Stored data entries
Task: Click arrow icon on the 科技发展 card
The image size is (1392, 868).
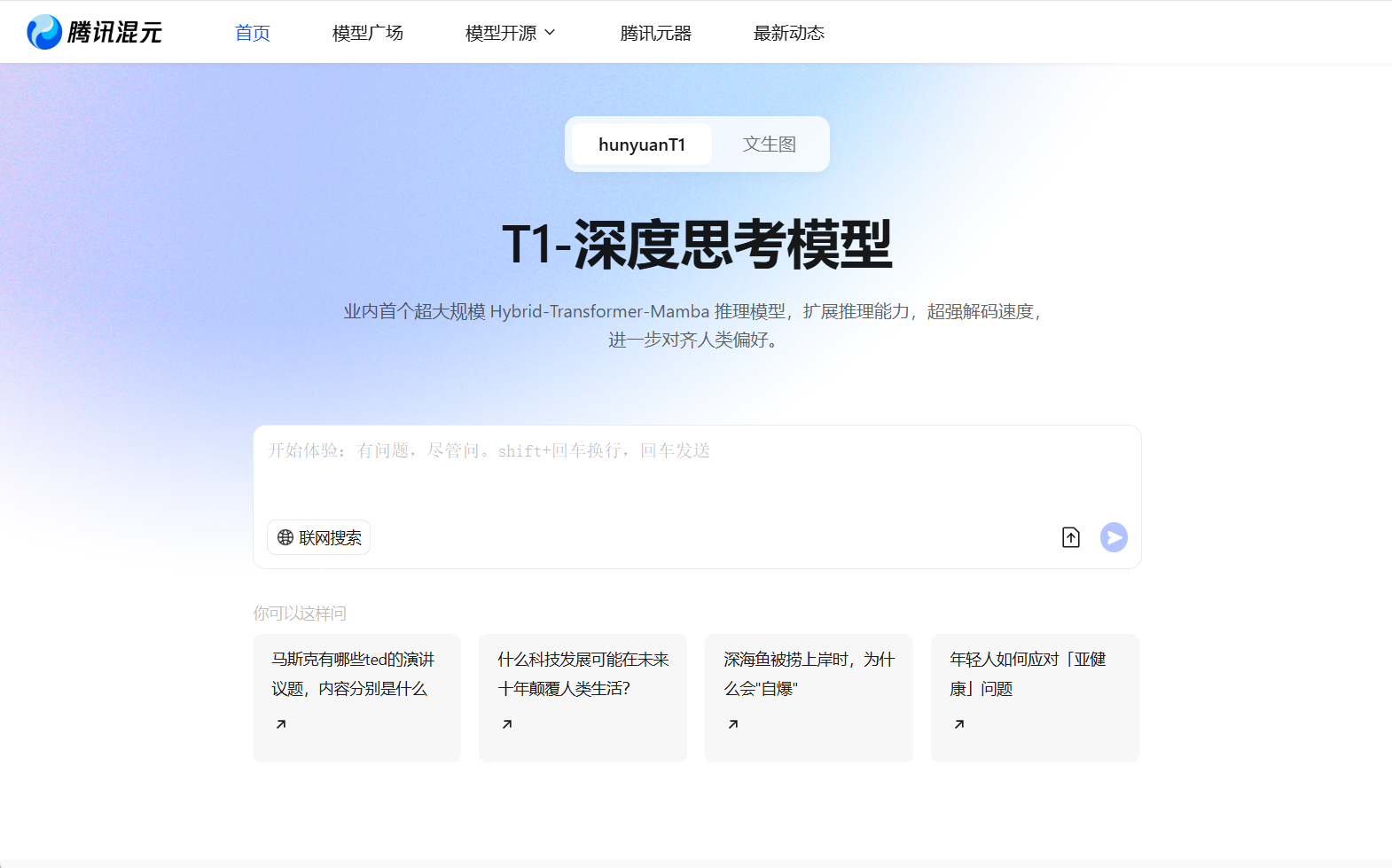Action: 507,724
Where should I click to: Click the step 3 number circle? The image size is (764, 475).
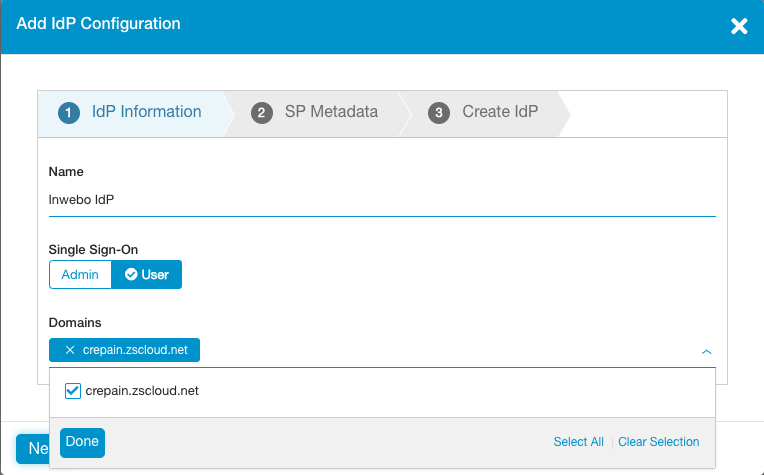(439, 113)
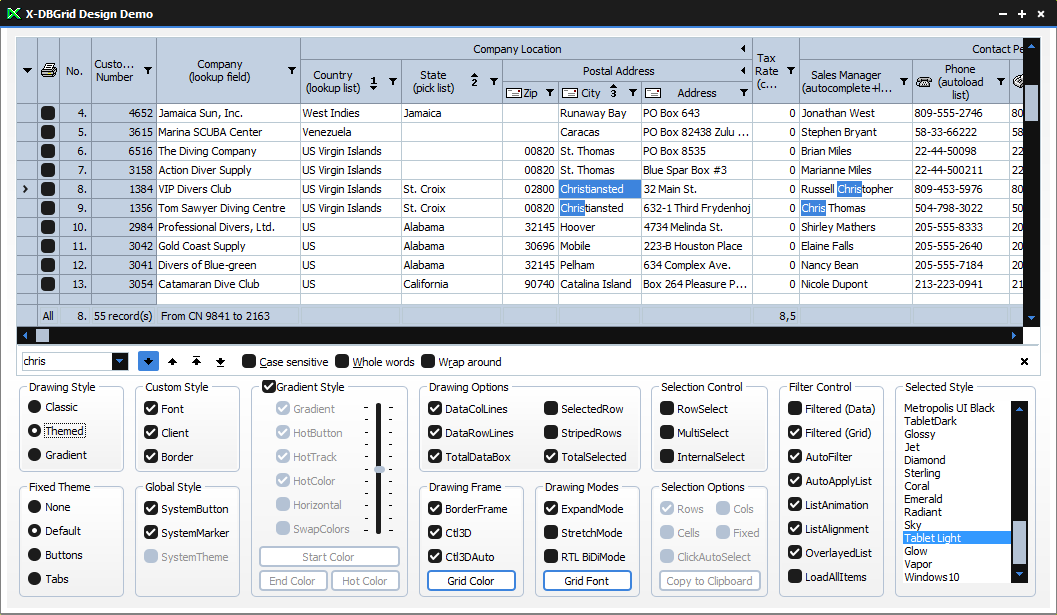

Exercise goal
Strip out the pictures and quote the remaining data word for word.

Solution for this task
Task: Click arrow icon on the 科技发展 card
The image size is (1392, 868).
Action: 507,724
Where should I click to: Click the step 3 number circle? The image size is (764, 475).
(439, 113)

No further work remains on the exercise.